◆ Exercise ◆
The data below needs to be returned exactly, line for line.

[Records from a data source]
__________
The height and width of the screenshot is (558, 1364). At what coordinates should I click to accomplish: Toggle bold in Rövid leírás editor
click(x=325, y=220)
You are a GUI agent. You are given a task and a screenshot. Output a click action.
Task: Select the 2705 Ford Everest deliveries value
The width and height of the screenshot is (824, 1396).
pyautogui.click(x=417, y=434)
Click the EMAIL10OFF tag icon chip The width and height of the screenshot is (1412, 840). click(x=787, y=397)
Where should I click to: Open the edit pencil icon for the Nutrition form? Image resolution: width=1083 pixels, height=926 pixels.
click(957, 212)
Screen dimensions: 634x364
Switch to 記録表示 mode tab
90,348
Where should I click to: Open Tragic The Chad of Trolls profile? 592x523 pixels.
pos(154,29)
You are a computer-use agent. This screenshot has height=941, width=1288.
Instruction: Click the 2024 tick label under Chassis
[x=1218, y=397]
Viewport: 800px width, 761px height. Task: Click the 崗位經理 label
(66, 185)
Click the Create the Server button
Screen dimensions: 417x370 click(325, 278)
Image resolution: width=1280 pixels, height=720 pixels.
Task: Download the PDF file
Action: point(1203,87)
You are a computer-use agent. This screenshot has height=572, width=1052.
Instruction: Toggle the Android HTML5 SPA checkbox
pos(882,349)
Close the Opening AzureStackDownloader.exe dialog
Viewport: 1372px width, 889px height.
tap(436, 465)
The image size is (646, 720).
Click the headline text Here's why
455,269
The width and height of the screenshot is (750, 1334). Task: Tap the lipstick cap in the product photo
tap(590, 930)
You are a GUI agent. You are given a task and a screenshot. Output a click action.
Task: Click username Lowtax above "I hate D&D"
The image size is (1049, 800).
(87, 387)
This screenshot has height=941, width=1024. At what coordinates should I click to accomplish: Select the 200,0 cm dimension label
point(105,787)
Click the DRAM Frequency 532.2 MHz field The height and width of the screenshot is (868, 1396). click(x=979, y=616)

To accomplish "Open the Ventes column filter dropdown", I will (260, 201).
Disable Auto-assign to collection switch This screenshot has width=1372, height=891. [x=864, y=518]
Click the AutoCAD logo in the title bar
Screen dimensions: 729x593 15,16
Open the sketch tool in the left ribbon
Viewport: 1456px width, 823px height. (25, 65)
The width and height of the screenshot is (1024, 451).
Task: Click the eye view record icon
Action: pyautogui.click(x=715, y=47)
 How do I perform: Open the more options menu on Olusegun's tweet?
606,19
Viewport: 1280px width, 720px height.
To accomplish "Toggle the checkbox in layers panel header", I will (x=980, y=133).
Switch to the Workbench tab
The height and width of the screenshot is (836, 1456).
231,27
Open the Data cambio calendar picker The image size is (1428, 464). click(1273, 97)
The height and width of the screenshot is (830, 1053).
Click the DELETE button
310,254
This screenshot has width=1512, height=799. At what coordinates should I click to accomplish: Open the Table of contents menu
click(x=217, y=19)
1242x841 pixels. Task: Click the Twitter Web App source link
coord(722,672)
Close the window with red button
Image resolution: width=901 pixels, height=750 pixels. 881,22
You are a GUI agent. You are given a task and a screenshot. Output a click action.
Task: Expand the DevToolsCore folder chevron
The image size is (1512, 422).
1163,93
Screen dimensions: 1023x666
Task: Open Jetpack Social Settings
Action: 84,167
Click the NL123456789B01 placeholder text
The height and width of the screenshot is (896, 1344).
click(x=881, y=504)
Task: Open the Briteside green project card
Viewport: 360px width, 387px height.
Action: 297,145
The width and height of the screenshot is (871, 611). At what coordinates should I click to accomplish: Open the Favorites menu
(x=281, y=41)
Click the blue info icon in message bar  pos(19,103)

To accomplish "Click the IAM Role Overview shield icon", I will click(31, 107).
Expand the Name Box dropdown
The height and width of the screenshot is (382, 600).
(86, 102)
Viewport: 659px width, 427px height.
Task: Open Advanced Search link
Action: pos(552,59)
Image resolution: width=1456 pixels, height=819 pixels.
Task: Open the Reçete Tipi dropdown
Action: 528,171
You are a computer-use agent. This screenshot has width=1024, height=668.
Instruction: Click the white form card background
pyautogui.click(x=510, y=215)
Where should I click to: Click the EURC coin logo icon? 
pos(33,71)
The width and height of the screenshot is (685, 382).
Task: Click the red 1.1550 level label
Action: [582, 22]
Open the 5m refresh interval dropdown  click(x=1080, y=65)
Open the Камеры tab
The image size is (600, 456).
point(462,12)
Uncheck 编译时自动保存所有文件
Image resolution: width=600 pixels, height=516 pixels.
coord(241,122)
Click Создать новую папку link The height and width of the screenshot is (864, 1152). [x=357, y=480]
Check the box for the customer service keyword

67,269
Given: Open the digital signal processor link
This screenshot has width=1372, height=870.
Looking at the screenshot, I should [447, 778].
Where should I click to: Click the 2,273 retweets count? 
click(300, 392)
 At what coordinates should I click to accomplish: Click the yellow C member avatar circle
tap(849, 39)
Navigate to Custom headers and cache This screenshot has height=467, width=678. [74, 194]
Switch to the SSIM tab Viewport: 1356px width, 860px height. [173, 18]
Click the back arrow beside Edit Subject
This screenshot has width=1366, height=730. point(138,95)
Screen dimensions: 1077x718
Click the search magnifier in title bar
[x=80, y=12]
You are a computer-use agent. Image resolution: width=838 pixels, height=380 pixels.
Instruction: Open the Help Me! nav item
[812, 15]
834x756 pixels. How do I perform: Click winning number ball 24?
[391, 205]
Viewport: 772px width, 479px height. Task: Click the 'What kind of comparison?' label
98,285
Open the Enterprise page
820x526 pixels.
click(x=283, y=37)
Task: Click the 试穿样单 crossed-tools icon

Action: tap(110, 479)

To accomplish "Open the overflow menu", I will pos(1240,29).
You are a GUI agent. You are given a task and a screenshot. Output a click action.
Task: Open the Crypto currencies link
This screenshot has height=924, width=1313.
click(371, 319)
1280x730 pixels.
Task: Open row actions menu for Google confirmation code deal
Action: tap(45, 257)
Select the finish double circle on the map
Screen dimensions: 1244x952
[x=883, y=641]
__________
◆ Problem solution ◆
The height and width of the screenshot is (558, 1364). At what coordinates should I click to accomplish: Toggle bold in Rövid leírás editor
click(x=325, y=220)
You are a GUI agent. You are given a task and a screenshot. Output a click action.
Task: Select the 2705 Ford Everest deliveries value
The width and height of the screenshot is (824, 1396).
pyautogui.click(x=417, y=434)
Click the EMAIL10OFF tag icon chip The width and height of the screenshot is (1412, 840). click(x=787, y=397)
Where should I click to: Open the edit pencil icon for the Nutrition form? Image resolution: width=1083 pixels, height=926 pixels.
click(957, 212)
Screen dimensions: 634x364
Switch to 記録表示 mode tab
90,348
Where should I click to: Open Tragic The Chad of Trolls profile? 592x523 pixels.
pos(154,29)
You are a computer-use agent. This screenshot has height=941, width=1288.
Instruction: Click the 2024 tick label under Chassis
[x=1218, y=397]
Viewport: 800px width, 761px height. Task: Click the 崗位經理 label
(66, 185)
Click the Create the Server button
Screen dimensions: 417x370 click(325, 278)
Image resolution: width=1280 pixels, height=720 pixels.
Task: Download the PDF file
Action: point(1203,87)
You are a computer-use agent. This screenshot has height=572, width=1052.
Instruction: Toggle the Android HTML5 SPA checkbox
pos(882,349)
Close the Opening AzureStackDownloader.exe dialog
Viewport: 1372px width, 889px height.
tap(436, 465)
The image size is (646, 720).
Click the headline text Here's why
455,269
The width and height of the screenshot is (750, 1334). Task: Tap the lipstick cap in the product photo
tap(590, 930)
You are a GUI agent. You are given a task and a screenshot. Output a click action.
Task: Click username Lowtax above "I hate D&D"
The image size is (1049, 800).
(87, 387)
This screenshot has height=941, width=1024. At what coordinates should I click to accomplish: Select the 200,0 cm dimension label
point(105,787)
Click the DRAM Frequency 532.2 MHz field The height and width of the screenshot is (868, 1396). click(x=979, y=616)

To accomplish "Open the Ventes column filter dropdown", I will (260, 201).
Disable Auto-assign to collection switch This screenshot has width=1372, height=891. [x=864, y=518]
Click the AutoCAD logo in the title bar
Screen dimensions: 729x593 15,16
Open the sketch tool in the left ribbon
Viewport: 1456px width, 823px height. (25, 65)
The width and height of the screenshot is (1024, 451).
Task: Click the eye view record icon
Action: pyautogui.click(x=715, y=47)
 How do I perform: Open the more options menu on Olusegun's tweet?
606,19
Viewport: 1280px width, 720px height.
To accomplish "Toggle the checkbox in layers panel header", I will (x=980, y=133).
Switch to the Workbench tab
The height and width of the screenshot is (836, 1456).
231,27
Open the Data cambio calendar picker The image size is (1428, 464). click(1273, 97)
The height and width of the screenshot is (830, 1053).
Click the DELETE button
310,254
This screenshot has width=1512, height=799. At what coordinates should I click to accomplish: Open the Table of contents menu
click(x=217, y=19)
1242x841 pixels. Task: Click the Twitter Web App source link
coord(722,672)
Close the window with red button
Image resolution: width=901 pixels, height=750 pixels. 881,22
You are a GUI agent. You are given a task and a screenshot. Output a click action.
Task: Expand the DevToolsCore folder chevron
The image size is (1512, 422).
1163,93
Screen dimensions: 1023x666
Task: Open Jetpack Social Settings
Action: 84,167
Click the NL123456789B01 placeholder text
The height and width of the screenshot is (896, 1344).
click(x=881, y=504)
Task: Open the Briteside green project card
Viewport: 360px width, 387px height.
Action: 297,145
The width and height of the screenshot is (871, 611). At what coordinates should I click to accomplish: Open the Favorites menu
(x=281, y=41)
Click the blue info icon in message bar  pos(19,103)

To accomplish "Click the IAM Role Overview shield icon", I will click(31, 107).
Expand the Name Box dropdown
The height and width of the screenshot is (382, 600).
(86, 102)
Viewport: 659px width, 427px height.
Task: Open Advanced Search link
Action: pos(552,59)
Image resolution: width=1456 pixels, height=819 pixels.
Task: Open the Reçete Tipi dropdown
Action: 528,171
You are a computer-use agent. This screenshot has width=1024, height=668.
Instruction: Click the white form card background
pyautogui.click(x=510, y=215)
Where should I click to: Click the EURC coin logo icon? 
pos(33,71)
The width and height of the screenshot is (685, 382).
Task: Click the red 1.1550 level label
Action: [582, 22]
Open the 5m refresh interval dropdown  click(x=1080, y=65)
Open the Камеры tab
The image size is (600, 456).
point(462,12)
Uncheck 编译时自动保存所有文件
Image resolution: width=600 pixels, height=516 pixels.
coord(241,122)
Click Создать новую папку link The height and width of the screenshot is (864, 1152). [x=357, y=480]
Check the box for the customer service keyword

67,269
Given: Open the digital signal processor link
This screenshot has width=1372, height=870.
Looking at the screenshot, I should [447, 778].
Where should I click to: Click the 2,273 retweets count? 
click(300, 392)
 At what coordinates should I click to accomplish: Click the yellow C member avatar circle
tap(849, 39)
Navigate to Custom headers and cache This screenshot has height=467, width=678. [74, 194]
Switch to the SSIM tab Viewport: 1356px width, 860px height. [173, 18]
Click the back arrow beside Edit Subject
This screenshot has width=1366, height=730. point(138,95)
Screen dimensions: 1077x718
Click the search magnifier in title bar
[x=80, y=12]
You are a computer-use agent. Image resolution: width=838 pixels, height=380 pixels.
Instruction: Open the Help Me! nav item
[812, 15]
834x756 pixels. How do I perform: Click winning number ball 24?
[391, 205]
Viewport: 772px width, 479px height. Task: Click the 'What kind of comparison?' label
98,285
Open the Enterprise page
820x526 pixels.
click(x=283, y=37)
Task: Click the 试穿样单 crossed-tools icon

Action: tap(110, 479)

To accomplish "Open the overflow menu", I will pos(1240,29).
You are a GUI agent. You are given a task and a screenshot. Output a click action.
Task: Open the Crypto currencies link
This screenshot has height=924, width=1313.
click(371, 319)
1280x730 pixels.
Task: Open row actions menu for Google confirmation code deal
Action: tap(45, 257)
Select the finish double circle on the map
Screen dimensions: 1244x952
[x=883, y=641]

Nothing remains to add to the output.